Google’s ngram viewer shows that the word “architecture” had a stable usage from 1800–1980. It slowly rose through the 1980’s then sharply spiked in the 1990’s and remains stable at a rate double it’s previous usage since about 1998 ( you can see the architecture ngram here). That rise was interestingly co-incident with the rise of computers (and computer architecture) and the birth and growth in the 1990’s of that beast known as an Enterprise Architect. In the 90’s, enterprise architects went on a search for the computer systems equivalent of physic’s Grand Unified Theory. Creatures such as TOGAF, DODAF and other “universal architectures” were born and have succeeded to varying degrees at organizations around the globe.
The biggest problem when the launch was not a stellar success was that most of the enterprise architectures ended up layering on more overhead, processes and paperwork than they actually supplied solutions. At the same time that enterprise architects were looking to create massive universal guidelines, developers were moving to Xtreme programming, becoming Agile and sitting side by side with their customers.
With the shift to a services mentality, the need for enterprise architects is stronger than ever, but only if they learn some lessons from the Agile approach.
Enterprise architects should not be looking at how they can design and dictate global, universal frameworks, but should use their deep technical knowledge and ability to abstract to patch some of the biggest gaps in the services life cycle for most companies. Here are the top opportunities for enterprise architects to make a difference in the business bottom line:
1) IT Departments struggle to translate Business Services into technical requirements. This impacts cost, value and risk for the business and creates lots of unhappy phone calls to the CIO. Enterprise Architects wondering what their role is in all of this “service stuff” should be working with the service owners to design and build focused frameworks and tools that translate business demand into IT requirements.
2) Someone with an Enterprise Architecture background and training is perfect for the vendor evaluation process.

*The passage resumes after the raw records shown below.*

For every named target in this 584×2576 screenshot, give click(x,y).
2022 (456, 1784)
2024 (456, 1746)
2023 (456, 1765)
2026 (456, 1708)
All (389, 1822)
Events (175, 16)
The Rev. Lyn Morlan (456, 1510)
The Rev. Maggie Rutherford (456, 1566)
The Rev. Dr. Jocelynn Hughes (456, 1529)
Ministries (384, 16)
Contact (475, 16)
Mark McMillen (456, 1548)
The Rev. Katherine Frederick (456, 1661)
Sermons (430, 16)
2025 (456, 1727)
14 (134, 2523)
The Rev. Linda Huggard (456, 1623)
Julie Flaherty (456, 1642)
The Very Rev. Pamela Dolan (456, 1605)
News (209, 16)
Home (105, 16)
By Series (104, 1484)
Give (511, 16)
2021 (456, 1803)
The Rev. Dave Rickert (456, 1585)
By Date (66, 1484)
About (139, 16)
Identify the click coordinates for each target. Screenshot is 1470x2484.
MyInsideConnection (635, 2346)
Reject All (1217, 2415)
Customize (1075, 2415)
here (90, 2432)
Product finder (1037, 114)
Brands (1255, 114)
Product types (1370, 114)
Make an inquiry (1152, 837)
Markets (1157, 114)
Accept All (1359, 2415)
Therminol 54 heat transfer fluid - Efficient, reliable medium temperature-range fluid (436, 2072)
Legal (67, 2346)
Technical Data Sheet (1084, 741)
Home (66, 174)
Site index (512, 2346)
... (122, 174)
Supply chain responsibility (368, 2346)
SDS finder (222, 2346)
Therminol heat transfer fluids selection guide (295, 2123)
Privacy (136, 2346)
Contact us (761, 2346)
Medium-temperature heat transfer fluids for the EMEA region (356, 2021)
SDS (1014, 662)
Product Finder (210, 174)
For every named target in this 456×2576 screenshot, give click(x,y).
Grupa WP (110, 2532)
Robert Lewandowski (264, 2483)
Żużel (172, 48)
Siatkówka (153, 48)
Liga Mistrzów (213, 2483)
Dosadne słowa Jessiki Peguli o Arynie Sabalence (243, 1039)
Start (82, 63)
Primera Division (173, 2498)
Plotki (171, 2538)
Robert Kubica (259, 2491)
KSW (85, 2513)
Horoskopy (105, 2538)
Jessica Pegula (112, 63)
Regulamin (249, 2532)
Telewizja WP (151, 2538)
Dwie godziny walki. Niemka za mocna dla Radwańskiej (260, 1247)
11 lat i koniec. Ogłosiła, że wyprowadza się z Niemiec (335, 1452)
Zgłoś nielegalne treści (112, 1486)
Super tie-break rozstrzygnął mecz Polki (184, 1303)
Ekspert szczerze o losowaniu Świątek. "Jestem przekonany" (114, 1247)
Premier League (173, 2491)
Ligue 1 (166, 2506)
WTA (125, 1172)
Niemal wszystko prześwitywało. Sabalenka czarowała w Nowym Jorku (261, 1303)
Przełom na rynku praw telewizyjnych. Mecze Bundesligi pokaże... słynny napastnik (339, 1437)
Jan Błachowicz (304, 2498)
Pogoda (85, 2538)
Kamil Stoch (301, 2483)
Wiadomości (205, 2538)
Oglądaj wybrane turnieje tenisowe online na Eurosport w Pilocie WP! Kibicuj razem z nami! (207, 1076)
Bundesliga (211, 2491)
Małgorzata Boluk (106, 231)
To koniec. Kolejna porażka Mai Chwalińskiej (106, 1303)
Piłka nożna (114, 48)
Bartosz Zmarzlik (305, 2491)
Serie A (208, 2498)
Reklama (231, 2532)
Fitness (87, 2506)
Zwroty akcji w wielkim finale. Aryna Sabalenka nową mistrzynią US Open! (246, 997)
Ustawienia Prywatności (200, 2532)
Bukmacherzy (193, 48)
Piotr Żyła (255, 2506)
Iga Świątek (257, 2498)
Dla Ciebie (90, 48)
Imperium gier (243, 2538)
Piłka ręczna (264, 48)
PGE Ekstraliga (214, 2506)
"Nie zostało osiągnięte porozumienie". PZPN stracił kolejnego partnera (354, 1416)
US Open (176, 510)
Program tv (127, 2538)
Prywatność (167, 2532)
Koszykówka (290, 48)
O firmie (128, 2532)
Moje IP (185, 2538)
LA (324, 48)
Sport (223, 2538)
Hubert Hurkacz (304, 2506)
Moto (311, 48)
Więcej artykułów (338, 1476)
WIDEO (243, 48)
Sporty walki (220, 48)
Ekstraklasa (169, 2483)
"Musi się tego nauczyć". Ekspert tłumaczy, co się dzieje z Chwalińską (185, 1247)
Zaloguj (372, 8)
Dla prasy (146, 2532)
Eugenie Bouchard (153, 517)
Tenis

Using their translational skills, they can easily help the business talk with vendors and understand if the product being pitched actually meets business requirements while meeting corporate security restrictions.
3) Working for a large corporation with large purchasing power? Now is the perfect time to partner with a service owner, help them abstract out the critical business features missing in the market place and work with vendors to shape the future to your company’s advantage.
The new Enterprise Architecture group is agile and focused on services and service owners. These architects use their powers of abstraction and design to make IT services better for the business.